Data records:
^^^^

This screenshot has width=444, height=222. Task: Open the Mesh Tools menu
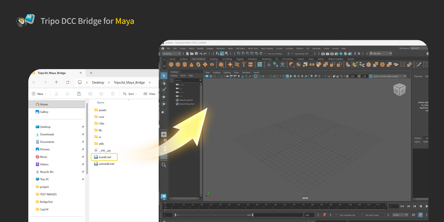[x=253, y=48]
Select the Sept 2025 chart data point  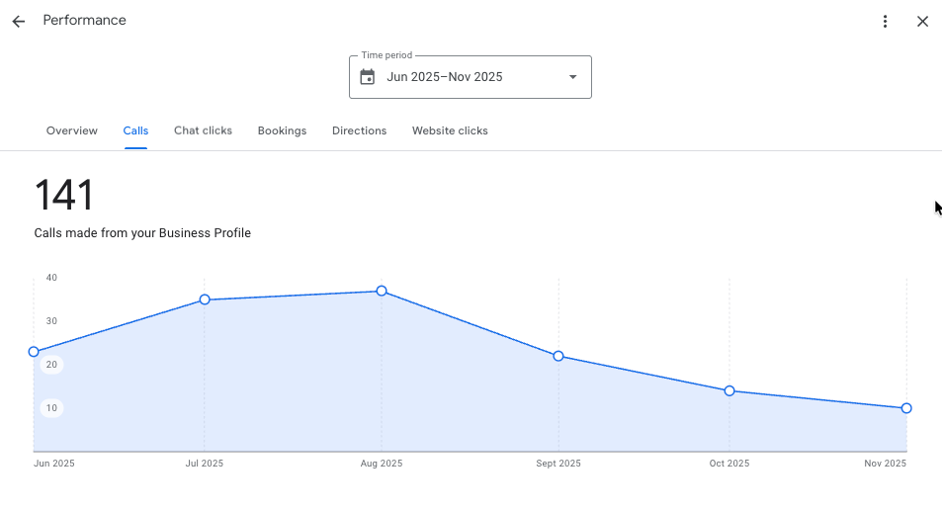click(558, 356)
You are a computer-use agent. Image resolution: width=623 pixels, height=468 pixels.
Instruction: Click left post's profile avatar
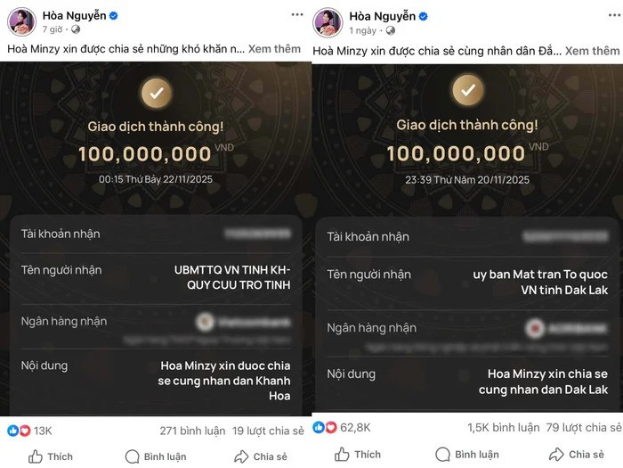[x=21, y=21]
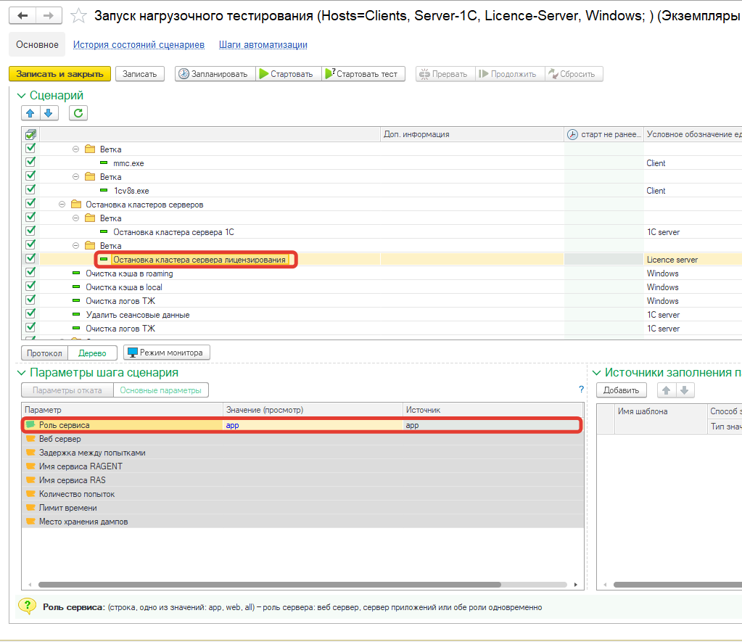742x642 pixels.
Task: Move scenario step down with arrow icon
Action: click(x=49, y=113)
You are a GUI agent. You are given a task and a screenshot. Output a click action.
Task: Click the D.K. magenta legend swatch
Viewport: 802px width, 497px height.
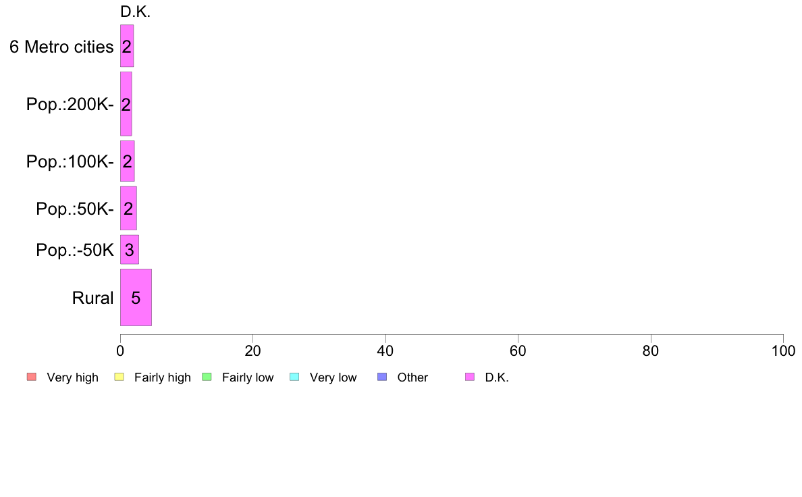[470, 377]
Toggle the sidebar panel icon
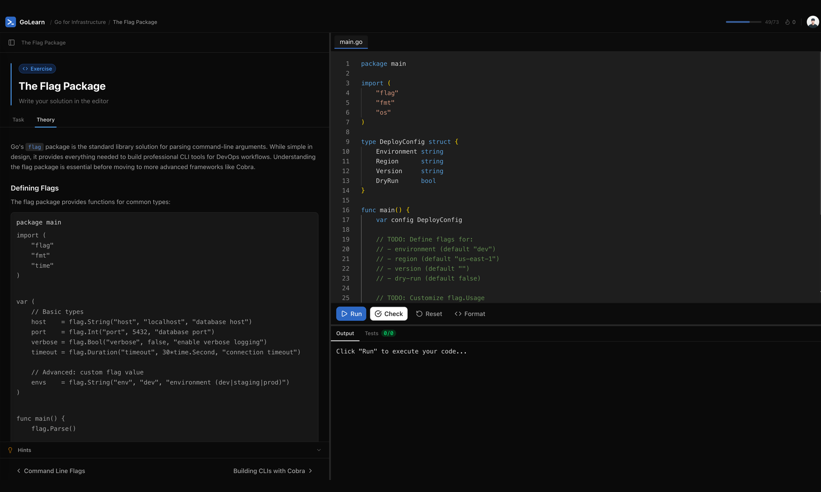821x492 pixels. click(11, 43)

^^^^

## What you need to do
Word-for-word restatement: every line from the one with "Task: Click the D.K. magenta legend swatch" through the final line of the data, both ends included, pictures excluded.

## Reply
Task: Click the D.K. magenta legend swatch
Viewport: 802px width, 497px height.
[470, 377]
Toggle the sidebar panel icon
821x492 pixels. click(11, 43)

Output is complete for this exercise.